Depuis près de 15 ans, notamment suite à la crise financière et monétaire internationale de 2007-2008, les théoriciens du management néolibéral américain se sont mis, avec l’aide des médias dominants, à parler avec force de "la bonne entreprise citoyenne".
Or, parler avec tant d’insistance de la nécessité de l’entreprise "citoyenne", n’est-ce pas sous-entendre que jusque-là elle ne l’était pas? A-t-on abreuvé de faux concepts le citoyen qui, lui, croyait à la bonne citoyenneté de l’entreprise? Ces entreprises ne seraient-elles pas anti-citoyennes?
Dans ce 35e cours d’"Anti-néolibéralisme", Omar Aktouf, professeur titulaire à HEC Montréal et membre du conseil scientifique d’ATTAC au Québec, explique comme "l’a très bien décrit le prix Nobel d’économie et ancien économiste en chef de la Banque mondiale puis de l’administration Clinton, Joseph Stiglitz, que pendant longtemps on a fait comprendre au citoyen américain que tout ce qui était bon pour les grandes entreprises notamment était également bon pour les États-Unis. En effet, le bien-être de la cité, de la communauté, de la nation, non seulement n’est pas l’objectif de l’entreprise, mais en est peut-être même l’ennemi".
Pourquoi récompenser la "capacité à fabriquer des chômeurs"?
Et de s’interroger: "comment peut-on prétendre demander à l’entreprise de devenir citoyenne au moment où l’on voit des présidents-directeurs généraux, des cadres supérieurs et des actionnaires se payer toujours plus grassement en récompense de leur capacité à fabriquer des chômeurs? Comment peut-on demander à l’entreprise d’aujourd’hui de faire un effort éthique ou social, quand en même temps il n’a jamais été donné autant de pouvoir, transnational, sans frontières ni lois, au business, et quand les écoles de management enseignent dans l’ensemble un tout autre discours diamétralement opposé?".
Dans ce sens, Omar Aktouf rappelle le célèbre débat télévisé "lors duquel l’ancien secrétaire du Travail de la Maison-Blanche, Robert Reich, s’est vu traiter par le PDG du géant Scott de +socialiste attardé+, parce qu’il avait osé plaider pour une responsabilité sociale de l’entreprise, pour une baisse des niveaux de dividendes et de profits en faveur de plus hauts taux d’emploi".
Un discours basé sur "trois mystifications"?

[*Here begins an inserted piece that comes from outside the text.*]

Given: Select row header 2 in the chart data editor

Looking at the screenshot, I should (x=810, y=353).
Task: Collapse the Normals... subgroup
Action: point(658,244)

Pour le Pr Aktouf, si ce discours arrive à tromper les citoyens, c’est parce qu’il "est promu sur la base de trois mystifications […]. La première est le lien que l’on nous dit exister entre poursuite infinie d’accumulation d’argent et éthique. À ce propos, on entend de plus en plus de discours sur le +business éthique+ et sur les entreprises qui embauchent des philosophes et des +éthiciens+ pour se donner bonne conscience. Néanmoins, il faut préciser que l’idée même d’éthique implique le collectif et le souci de l’autre, une idée totalement étrangère à l’idéologie individualiste du business". La deuxième mystification, selon lui, "est celle qui tend à faire croire que le discours du politique, comme celui du business, traite réellement de choses qui relèvent de +l’économique+. Or, il y a lieu de constater que l’objectif avoué de l’économie d’aujourd’hui va totalement à l’encontre de l’idée fondatrice même du concept de l’intérêt commun qui passe avant toute considération d’accumulation individuelle".
Enfin, la dernière mystification est relative à la confusion qu’on entretient entre la richesse des quelques-uns et la richesse collective", poursuit-il, soulignant que "la poursuite du profit ne doit plus être ni maximaliste, ni de court terme, ni égoïstement administrée par le seul patronat à son seul avantage. Mais elle doit être considérée comme le fruit d’un labeur commun, dont le taux, la destination et l’usage doivent être pensés et décidés en commun, entre dirigeants et dirigés, entre milieux d’affaires, État et mouvements sociaux".